**DATA FOR THIS EXERCISE**
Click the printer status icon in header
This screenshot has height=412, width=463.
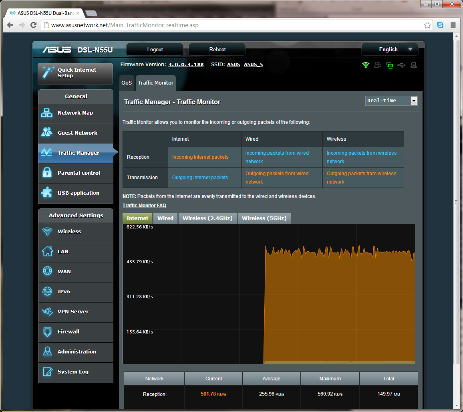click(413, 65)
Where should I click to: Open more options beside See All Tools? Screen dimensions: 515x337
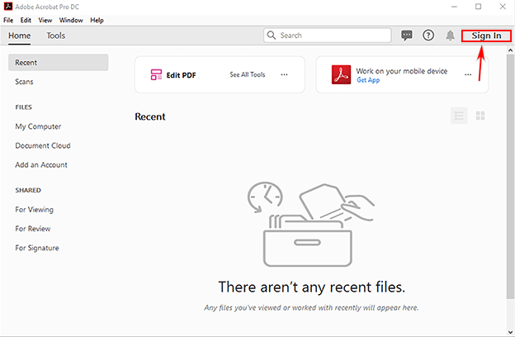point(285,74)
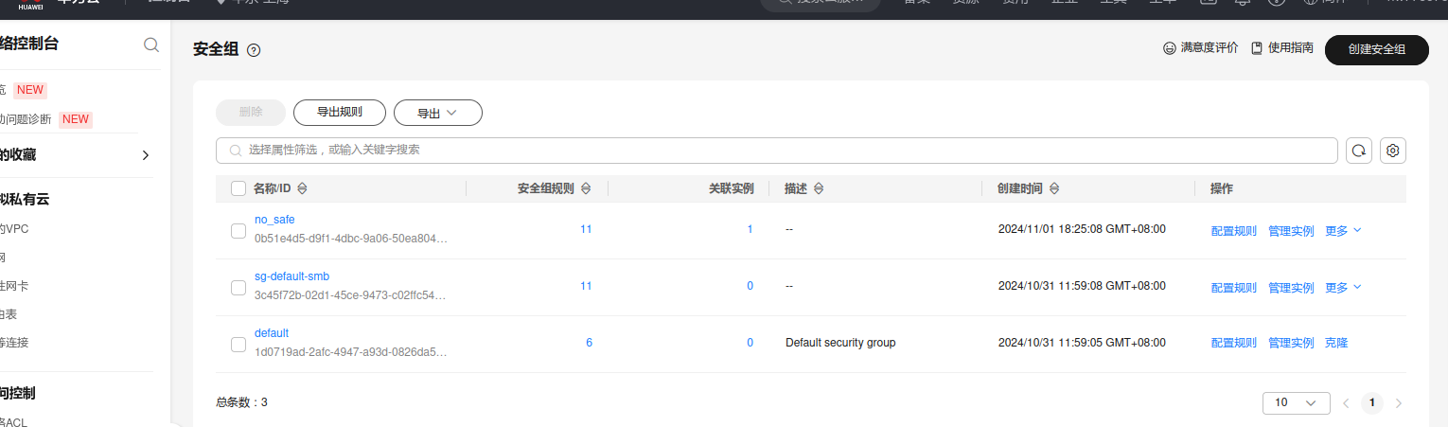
---
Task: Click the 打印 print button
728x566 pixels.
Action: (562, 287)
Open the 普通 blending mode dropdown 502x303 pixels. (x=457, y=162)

**YOUR TASK**
Copy exactly the stretch of data above from the line with "Task: Click the 打印 print button" through the line with "Open the 普通", and omit all other lines.

**RESPONSE TO THE TASK**
Task: Click the 打印 print button
728x566 pixels.
Action: (562, 287)
Open the 普通 blending mode dropdown 502x303 pixels. (x=457, y=162)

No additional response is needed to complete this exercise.